Reproduce the items below verbatim, beginning with the line that contains "is (398, 1024)." and continuing through the final line of the items, both included.

Given entries →

+--

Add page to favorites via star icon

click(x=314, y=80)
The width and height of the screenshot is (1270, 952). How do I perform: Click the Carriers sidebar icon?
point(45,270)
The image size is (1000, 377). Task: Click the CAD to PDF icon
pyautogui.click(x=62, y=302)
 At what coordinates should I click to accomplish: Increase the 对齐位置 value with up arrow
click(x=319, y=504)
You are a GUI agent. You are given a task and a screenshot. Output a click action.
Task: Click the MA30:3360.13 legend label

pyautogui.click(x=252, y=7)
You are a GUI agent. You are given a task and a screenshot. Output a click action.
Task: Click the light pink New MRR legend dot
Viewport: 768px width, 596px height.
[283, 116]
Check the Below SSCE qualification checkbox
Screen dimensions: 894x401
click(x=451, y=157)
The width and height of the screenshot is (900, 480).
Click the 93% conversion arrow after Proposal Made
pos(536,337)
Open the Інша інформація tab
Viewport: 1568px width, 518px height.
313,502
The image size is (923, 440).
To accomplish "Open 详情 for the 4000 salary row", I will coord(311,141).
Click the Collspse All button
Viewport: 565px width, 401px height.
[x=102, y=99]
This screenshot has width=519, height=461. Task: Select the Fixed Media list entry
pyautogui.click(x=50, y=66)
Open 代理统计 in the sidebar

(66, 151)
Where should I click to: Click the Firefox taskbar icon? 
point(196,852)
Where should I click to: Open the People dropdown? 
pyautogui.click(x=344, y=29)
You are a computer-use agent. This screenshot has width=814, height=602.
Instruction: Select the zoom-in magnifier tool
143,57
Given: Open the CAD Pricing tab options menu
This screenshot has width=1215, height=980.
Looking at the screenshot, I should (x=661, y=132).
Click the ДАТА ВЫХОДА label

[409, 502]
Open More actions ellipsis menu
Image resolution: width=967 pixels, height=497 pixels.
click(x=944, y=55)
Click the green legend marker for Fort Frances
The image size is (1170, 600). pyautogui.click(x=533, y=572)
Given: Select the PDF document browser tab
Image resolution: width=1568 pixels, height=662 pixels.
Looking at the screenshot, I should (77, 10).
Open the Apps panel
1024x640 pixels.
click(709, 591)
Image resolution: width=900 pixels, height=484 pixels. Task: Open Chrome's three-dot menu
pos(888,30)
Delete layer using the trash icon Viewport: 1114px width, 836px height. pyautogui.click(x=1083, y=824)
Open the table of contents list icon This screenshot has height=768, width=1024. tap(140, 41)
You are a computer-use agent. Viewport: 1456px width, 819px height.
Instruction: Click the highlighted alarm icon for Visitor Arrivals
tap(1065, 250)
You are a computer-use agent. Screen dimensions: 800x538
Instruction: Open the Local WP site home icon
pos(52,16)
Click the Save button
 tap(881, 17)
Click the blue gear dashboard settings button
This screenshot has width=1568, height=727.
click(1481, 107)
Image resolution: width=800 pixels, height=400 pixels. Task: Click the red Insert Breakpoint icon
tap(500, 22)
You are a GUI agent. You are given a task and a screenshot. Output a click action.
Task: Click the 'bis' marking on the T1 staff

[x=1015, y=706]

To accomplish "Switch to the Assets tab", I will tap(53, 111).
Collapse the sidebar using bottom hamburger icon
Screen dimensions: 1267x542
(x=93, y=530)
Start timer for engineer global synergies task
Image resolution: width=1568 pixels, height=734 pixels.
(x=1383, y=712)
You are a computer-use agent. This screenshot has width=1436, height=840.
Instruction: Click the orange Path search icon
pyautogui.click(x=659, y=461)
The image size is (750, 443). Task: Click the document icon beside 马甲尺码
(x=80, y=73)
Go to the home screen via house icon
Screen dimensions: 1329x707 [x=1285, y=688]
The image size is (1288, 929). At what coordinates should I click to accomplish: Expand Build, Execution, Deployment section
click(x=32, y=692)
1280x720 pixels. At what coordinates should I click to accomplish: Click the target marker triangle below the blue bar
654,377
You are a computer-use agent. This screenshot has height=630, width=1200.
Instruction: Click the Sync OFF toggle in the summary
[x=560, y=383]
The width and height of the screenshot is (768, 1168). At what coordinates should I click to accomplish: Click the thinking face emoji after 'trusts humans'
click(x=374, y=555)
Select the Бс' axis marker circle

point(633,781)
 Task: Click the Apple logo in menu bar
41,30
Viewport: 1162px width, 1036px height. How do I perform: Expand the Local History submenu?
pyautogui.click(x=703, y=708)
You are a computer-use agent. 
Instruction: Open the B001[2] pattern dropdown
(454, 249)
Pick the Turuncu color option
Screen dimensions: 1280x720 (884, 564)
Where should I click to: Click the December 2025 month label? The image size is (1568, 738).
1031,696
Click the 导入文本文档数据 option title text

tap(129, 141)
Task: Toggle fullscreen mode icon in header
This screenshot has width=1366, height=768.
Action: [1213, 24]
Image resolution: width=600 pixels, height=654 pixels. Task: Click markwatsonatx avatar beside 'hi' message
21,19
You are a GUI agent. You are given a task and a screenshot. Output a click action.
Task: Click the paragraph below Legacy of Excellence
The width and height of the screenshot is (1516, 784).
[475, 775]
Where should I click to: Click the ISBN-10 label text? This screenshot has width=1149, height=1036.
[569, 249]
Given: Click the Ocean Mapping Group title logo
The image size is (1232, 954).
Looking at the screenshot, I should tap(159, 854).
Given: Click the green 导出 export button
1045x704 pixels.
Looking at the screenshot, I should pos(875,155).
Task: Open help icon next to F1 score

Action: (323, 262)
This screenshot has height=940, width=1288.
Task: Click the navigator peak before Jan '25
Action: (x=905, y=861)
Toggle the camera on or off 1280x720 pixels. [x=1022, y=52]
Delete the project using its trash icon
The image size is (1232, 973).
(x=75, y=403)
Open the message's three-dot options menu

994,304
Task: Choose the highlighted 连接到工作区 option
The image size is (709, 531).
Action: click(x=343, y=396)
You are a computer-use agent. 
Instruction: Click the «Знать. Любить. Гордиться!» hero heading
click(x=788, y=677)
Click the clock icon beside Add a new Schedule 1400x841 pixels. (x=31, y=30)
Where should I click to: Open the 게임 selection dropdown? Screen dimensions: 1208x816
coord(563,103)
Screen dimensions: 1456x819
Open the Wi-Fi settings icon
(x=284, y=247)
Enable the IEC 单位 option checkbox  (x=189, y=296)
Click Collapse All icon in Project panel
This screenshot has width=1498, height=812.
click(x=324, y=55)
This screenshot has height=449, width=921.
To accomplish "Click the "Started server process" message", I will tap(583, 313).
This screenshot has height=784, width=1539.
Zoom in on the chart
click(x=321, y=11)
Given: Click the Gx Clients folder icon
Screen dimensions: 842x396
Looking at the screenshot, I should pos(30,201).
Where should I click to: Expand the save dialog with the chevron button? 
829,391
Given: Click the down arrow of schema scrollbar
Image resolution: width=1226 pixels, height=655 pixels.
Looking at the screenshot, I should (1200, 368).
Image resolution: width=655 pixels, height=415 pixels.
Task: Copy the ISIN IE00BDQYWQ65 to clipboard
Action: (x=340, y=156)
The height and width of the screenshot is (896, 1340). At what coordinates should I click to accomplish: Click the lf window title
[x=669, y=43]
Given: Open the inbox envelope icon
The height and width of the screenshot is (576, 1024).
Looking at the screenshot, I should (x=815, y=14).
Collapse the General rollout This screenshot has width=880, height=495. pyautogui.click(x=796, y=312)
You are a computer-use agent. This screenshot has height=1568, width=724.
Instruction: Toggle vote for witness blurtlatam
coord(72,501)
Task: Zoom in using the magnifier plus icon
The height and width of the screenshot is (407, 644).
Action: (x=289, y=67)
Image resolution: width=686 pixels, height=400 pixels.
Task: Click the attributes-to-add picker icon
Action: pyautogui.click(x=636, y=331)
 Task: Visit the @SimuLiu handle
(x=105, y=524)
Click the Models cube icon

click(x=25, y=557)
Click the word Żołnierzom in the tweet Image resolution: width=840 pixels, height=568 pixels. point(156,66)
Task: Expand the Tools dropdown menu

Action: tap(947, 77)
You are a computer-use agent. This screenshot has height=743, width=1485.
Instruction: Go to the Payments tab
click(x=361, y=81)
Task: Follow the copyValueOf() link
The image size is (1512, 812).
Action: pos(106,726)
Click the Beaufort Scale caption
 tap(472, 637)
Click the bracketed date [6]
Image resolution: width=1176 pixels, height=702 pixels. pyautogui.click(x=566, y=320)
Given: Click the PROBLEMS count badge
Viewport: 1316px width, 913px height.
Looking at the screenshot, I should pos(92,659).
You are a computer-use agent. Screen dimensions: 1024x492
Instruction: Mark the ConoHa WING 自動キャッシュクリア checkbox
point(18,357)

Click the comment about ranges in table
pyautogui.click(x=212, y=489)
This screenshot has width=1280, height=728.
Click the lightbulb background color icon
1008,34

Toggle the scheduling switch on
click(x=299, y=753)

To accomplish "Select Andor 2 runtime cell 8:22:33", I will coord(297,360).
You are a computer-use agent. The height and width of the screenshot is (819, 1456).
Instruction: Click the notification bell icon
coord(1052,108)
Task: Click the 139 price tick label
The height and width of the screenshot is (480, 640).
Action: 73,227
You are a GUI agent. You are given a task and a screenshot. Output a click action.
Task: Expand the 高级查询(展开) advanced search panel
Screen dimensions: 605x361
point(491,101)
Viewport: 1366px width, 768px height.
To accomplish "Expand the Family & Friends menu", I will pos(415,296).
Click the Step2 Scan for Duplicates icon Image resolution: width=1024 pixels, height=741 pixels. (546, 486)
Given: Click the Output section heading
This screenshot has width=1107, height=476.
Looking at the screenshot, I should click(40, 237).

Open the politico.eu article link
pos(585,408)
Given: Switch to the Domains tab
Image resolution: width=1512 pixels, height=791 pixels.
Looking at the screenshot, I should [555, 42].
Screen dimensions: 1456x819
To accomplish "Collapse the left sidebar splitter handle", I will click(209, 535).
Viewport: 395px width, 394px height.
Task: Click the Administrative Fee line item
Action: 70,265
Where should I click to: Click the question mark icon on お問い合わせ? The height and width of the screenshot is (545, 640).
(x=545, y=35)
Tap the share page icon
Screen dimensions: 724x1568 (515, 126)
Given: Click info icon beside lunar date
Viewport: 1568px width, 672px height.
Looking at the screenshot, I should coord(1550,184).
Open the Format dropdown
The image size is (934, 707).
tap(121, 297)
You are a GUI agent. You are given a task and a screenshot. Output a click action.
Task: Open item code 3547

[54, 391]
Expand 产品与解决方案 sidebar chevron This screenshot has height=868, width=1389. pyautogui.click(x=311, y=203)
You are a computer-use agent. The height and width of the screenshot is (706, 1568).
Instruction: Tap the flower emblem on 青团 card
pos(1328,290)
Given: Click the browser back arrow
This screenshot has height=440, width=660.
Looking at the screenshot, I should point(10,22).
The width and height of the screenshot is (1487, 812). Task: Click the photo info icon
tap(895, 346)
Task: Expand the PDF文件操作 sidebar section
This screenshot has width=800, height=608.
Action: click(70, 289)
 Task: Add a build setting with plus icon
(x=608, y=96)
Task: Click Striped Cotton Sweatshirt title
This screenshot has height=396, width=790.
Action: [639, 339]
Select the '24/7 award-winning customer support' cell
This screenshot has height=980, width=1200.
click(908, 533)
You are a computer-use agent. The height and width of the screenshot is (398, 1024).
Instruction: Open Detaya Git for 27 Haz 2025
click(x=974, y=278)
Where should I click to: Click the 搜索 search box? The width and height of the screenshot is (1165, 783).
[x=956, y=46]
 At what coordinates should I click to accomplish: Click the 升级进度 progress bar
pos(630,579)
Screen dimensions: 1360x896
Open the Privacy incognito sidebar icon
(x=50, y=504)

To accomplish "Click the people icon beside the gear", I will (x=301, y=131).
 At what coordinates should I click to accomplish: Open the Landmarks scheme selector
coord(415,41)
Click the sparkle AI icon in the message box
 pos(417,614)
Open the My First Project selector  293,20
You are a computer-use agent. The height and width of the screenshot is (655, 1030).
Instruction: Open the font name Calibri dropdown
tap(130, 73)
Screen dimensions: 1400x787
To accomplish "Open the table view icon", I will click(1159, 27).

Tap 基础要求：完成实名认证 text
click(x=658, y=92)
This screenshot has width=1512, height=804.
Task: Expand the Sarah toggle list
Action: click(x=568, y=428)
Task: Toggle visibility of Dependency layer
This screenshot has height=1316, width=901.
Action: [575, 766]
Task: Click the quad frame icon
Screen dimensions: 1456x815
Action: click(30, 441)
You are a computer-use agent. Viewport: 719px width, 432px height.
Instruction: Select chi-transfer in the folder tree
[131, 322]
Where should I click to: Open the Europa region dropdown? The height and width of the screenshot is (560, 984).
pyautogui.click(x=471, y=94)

+--

Correct result →
You are a computer-use agent. The height and width of the screenshot is (398, 1024).
Instruction: Open Detaya Git for 27 Haz 2025
click(x=974, y=278)
Where should I click to: Click the 搜索 search box? The width and height of the screenshot is (1165, 783).
[x=956, y=46]
 At what coordinates should I click to accomplish: Click the 升级进度 progress bar
pos(630,579)
Screen dimensions: 1360x896
Open the Privacy incognito sidebar icon
(x=50, y=504)

To accomplish "Click the people icon beside the gear", I will (x=301, y=131).
 At what coordinates should I click to accomplish: Open the Landmarks scheme selector
coord(415,41)
Click the sparkle AI icon in the message box
 pos(417,614)
Open the My First Project selector  293,20
You are a computer-use agent. The height and width of the screenshot is (655, 1030).
Instruction: Open the font name Calibri dropdown
tap(130, 73)
Screen dimensions: 1400x787
To accomplish "Open the table view icon", I will click(1159, 27).

Tap 基础要求：完成实名认证 text
click(x=658, y=92)
This screenshot has width=1512, height=804.
Task: Expand the Sarah toggle list
Action: click(x=568, y=428)
Task: Toggle visibility of Dependency layer
This screenshot has height=1316, width=901.
Action: [575, 766]
Task: Click the quad frame icon
Screen dimensions: 1456x815
Action: click(30, 441)
You are a computer-use agent. Viewport: 719px width, 432px height.
Instruction: Select chi-transfer in the folder tree
[131, 322]
Where should I click to: Open the Europa region dropdown? The height and width of the screenshot is (560, 984).
pyautogui.click(x=471, y=94)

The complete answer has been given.